Air right leases, much like ground leases, do not transfer ownership of the developable area, but the structures built in that space are owned by the grantee while the lease is in force. Sale structures of air rights offer the benefits of ownership to the developer, but at the cost of increased complexity, legal expenditures, and possible unintended consequences.
Condominium statutes passed by most states, including North Carolina, enable an owner to make a “declaration,” formally dividing the air into separate units, often according to use while the “common elements” (shared facilities such as garages, roofs, and hallways) owned, undivided, by the all owners of individual units. The regulated nature of a condominium declaration may make it easier to secure financing for this unique type of development.
However, the process’ highly regulated nature imposes burdens as well. It must meet all statutory requirements of the enabling legislation to be legal. Because legislation in many states is designed to protect consumers of residential condos, the process is often cumbersome for commercial development, for example requiring extensive bylaws and governance structures written with multiple residential owners in mind. Moreover, shared ownership of common elements may not be in the interest of owners who do not want to be liable for common elements.

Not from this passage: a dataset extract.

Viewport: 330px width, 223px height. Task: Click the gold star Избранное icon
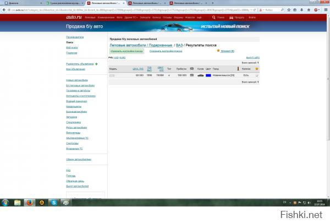tap(218, 50)
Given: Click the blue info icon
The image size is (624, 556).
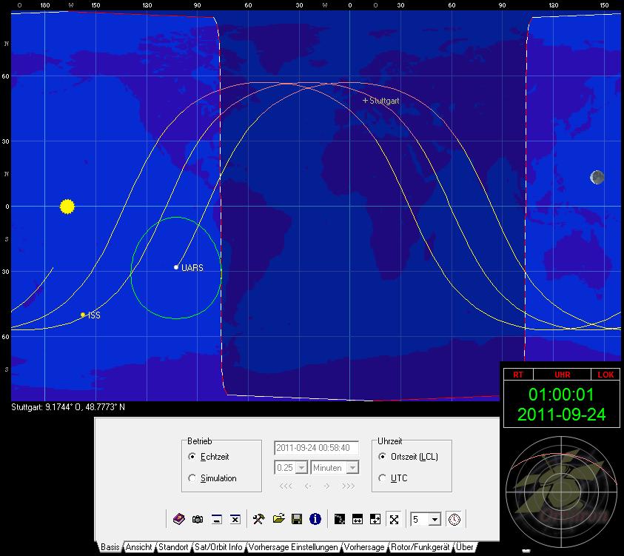Looking at the screenshot, I should tap(315, 520).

Despite these limitations, condominium structuring of air rights has a long history and is gaining acceptance across the country. One new trend is the formation of large “mega units” that contain whole portions of a building that are granted the power to further subdivide into more finite uses and owners. Similarly, other states, such as Colorado, Nevada, and Minnesota have laws like the Uniform Common Interest Ownership Act which offer an alternative to the condominium. By allowing the Planned Unit Development process in vertical space, the spaces are dividing with documentation much like a condominium declaration, but with common elements are owned by an association, rather than the separate owners of spaces, alleviating some of the issues of condominium treatment of air rights.
Platted air space subdivision offers another vehicle to transfer ownership of air rights. Similarly conceived as two dimensional subdivision, this approach to conveyance usually requires detailed plats referenced to a parcel of ground below or city datum as set out in local subdivision ordinances.
In contrast to the common elements in condominium structure, vertical subdivisions are independent and self-contained, meaning that engineering and access requirements must be separately negotiated with great care. These agreements are often included in reciprocal easement agreements (REA) between the owners which may contain provisions similar to a condominium declaration, but, as a result of negotiation rather than statute, are less stringently regulated. Solutions range from separate support, access, and utilities, to a more shared arrangements.
While structuring the conveyance of air rights is a fundamental step in realizing air right development, it is only a piece of the issues that arise in these complex deals. Assigning fair value in areas with no comparable transactions, the use of air rights as tax preferred conservation easements, and issues with title insurance are all nuances in air right development finance that must be the subject of future blog posts.
Peter Gorman is a Master’s candidate in the UNC-Chapel Hill Department of City and Regional Planning specializing in Economic Development and a Community Revitalization Fellow with the Development Finance Initiative.